Monday, November 14, 2011

Wading in Thailand’s Murky Waters

















BANGKOK — In the industrial estate of Lat Krabang, a few kilometers from Bangkok’s international airport, Honda workers clad in ghost white are standing around the shuttered factory, like the idle employees of a suspended space program. The floodwaters are approaching from the north and the east, raising canal levels and bubbling up through drainage systems. One of the men says that the defenses — sandbags and plastic sheets — can withstand one meter of water, but no more.

So far, Bangkok has managed to keep the waters out of the city center, but the battle is far from over and a dozen of the city’s 50 districts are inundated. Losses in six industrial areas north of Bangkok — the heart of Thailand’s manufacturing base — are expected to be colossal. Some 600,000 people are out of work, and insured losses could reach $19 billion. Thailand’s central bank has cut this year’s forecast of economic growth from 4.1 percent to 2.6 percent. Private economists say the impact of the flood could be even greater.

The residents of Bangkok were effectively caught unawares by a foreseeable occurrence. The risks were well known. Large floods have hit Bangkok at least twice a decade over the past 30 years. A recent study by the World Bank, the Asian Development Bank and the Japan Bank for International Cooperation on Asian Coastal Cities found that the excessive extraction of groundwater is threatening to sink parts of the Venice of Asia. The study projects that the size of the area in Bangkok and the neighboring province of Samut Prakarn that is prone to floods will increase by 30 percent by the middle of the century, affecting almost one million people.

Yet most Thais are woefully unprepared. Termsak Techakanok, a middle-aged man with an endearing smile and an expanding waistline, owns a small company in Lat Krabang that gives imported trucks from Japan a facelift before selling them in Thailand.

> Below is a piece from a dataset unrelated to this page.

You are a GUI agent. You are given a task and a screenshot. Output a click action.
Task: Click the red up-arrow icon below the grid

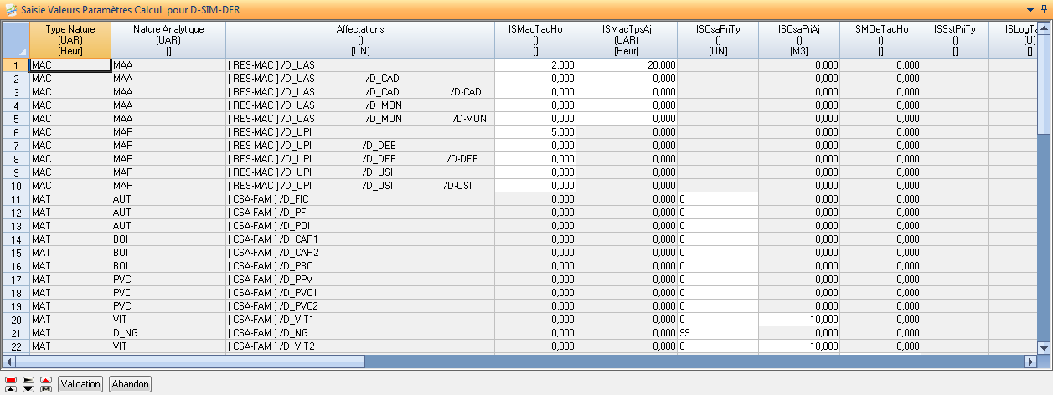[45, 379]
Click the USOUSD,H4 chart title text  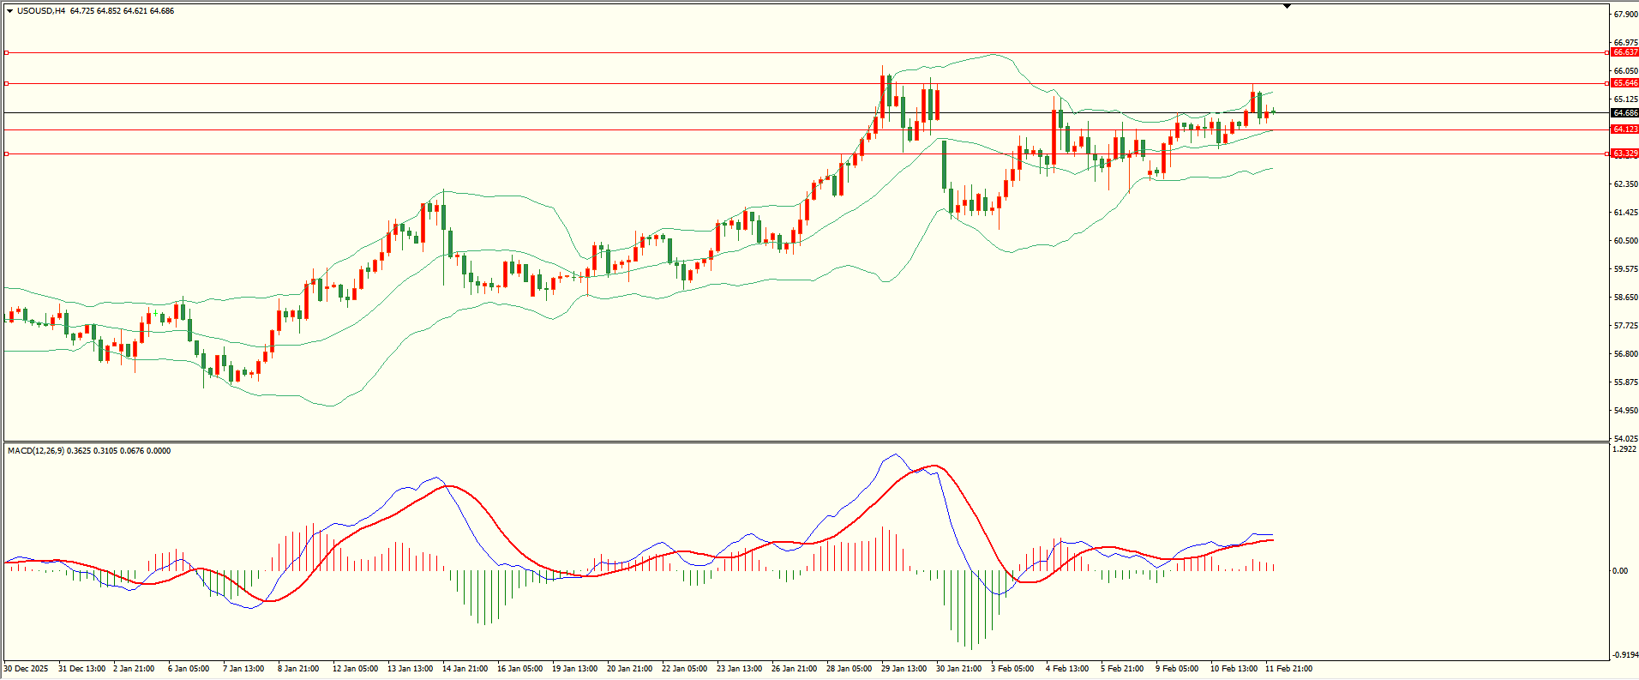[41, 11]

His factory remains dangerously exposed despite the crew of inmates that the government has temporarily pulled from prison and put to work fortifying earthen dykes along clogged-up canals. A Rolex around his wrist, Termsak says he’s never thought of purchasing flood insurance.

Few small and medium-sized companies take out flood insurance in Thailand. And only 1 percent of households do. Many Thais are simply too poor to afford coverage. But most remain unprotected from flood losses because of a false sense of security nurtured by official reassurances that Bangkok’s defenses can guarantee dry feet.

Especially to those in the northern part of the city who have had to move to higher floors or are wading neck-deep in murky waters, the government’s inability to protect Bangkok has come as a dirty surprise. The government’s emergency plan has been to spare the city by deliberately flooding the old capital of Ayutthaya, which lies some 70 kilometers north, and the surrounding province. The plan worked last year. This year, it has failed because there simply has been too much water. The government has no Plan B. Meanwhile, it has in turn instructed people to expect the worst and to not worry at all.

Thailand’s flood defenses and flood management are far superior to those of, say, Dhaka. But in Dhaka people accept flooding as a part of life, and even in a country as politically divided as Bangladesh, the battling begums stop fighting when a natural calamity hits. The prospect of a flood fills most people in Bangkok with anxiety, and to them, the politicians become part of the disaster. By keeping their home constituencies dry, Thai politicians have been getting in the way of letting enough water be safely redirected to the sea.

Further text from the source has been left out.